96|PYTHON – Investment Visualizations

BYU Student Author: @Hyrum
Reviewers: @Donovon, @Erick_Sizilio
Estimated Time to Solve: 20 Minutes

We provide the solution to this challenge using:

  • Python

Need a program? Click here.

You and your friend just returned from a game-changing talk about smart investing, and you’re feeling invigorated and ready to start your investment journey. But you’re not going to settle for just any kind of investing - you want to do it the smart way.

You and your friend decide to take on the ultimate challenge and investigate some companies. Your goal? To find the best investment opportunities and earn passive income like a boss!

You come across a spreadsheet filled with data about different companies, and you’re eager to start analyzing. But there’s a catch, you don’t have the fancy software like Tableau or Alteryx to make the kind of graphs you want. But don’t worry, you’ve got a secret weapon: your top-notch python skills!

With determination and a can-do attitude, you start creating some seriously impressive tables in Python. You’re not going to let a lack of resources hold you back - you’re going to make this happen no matter what.

As you work, you can feel your excitement growing. You’re learning new things, honing your skills, and taking control of your financial future like a pro. And when you’re finished, you’ve got some seriously impressive visualizations that are going to take your investment game to the next level.

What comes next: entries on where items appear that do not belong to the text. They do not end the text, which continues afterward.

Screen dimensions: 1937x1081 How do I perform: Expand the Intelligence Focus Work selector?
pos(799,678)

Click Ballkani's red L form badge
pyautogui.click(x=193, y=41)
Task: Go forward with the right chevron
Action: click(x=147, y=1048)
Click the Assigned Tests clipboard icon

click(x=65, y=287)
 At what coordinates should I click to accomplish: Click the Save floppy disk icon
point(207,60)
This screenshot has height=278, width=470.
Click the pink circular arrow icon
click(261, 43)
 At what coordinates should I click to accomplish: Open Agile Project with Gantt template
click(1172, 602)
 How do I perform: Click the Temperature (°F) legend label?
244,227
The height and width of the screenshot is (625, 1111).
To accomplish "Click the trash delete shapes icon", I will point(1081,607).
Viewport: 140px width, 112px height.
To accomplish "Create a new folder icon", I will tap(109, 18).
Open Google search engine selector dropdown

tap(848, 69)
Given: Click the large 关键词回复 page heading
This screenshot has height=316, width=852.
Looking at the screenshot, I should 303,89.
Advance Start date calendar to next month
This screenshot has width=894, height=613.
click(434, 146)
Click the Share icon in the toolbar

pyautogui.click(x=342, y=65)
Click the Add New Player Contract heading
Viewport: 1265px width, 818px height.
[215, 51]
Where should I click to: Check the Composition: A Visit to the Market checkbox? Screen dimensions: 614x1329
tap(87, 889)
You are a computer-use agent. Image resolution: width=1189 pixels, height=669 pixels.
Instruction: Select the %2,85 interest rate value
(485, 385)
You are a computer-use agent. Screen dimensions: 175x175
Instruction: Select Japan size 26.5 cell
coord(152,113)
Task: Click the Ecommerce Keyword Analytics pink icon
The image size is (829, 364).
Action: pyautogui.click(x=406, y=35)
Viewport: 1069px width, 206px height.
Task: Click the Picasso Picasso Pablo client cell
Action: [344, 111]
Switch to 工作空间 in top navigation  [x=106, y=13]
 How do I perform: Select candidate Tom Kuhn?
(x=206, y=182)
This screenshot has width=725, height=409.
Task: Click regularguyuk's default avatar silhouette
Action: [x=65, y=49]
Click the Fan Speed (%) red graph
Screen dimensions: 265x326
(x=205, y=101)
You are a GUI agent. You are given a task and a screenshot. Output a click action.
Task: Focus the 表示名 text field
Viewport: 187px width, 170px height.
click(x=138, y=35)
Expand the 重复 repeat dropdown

Upload the datasheet from the link as a DataFrame and fill all the null values with 0. Then make the following graphs.

  1. Make a bar graph that shows the top ten revenue growth companies with their revenue growths shown as percentages, like the graph below:

  2. After considering the matter, you may wonder if pursuing revenue growth is the optimal course of action. While revenue growth is typically an indicator of a company’s expansion, it does not guarantee a positive return for investors. As such, it may be beneficial to assess the return on equity, which is a traditional metric used to gauge investor returns. To evaluate the relationship between revenue growth and return on equity, a regression analysis can be conducted. Conduct that regression analysis by making a scatterplot and making a regression line through it.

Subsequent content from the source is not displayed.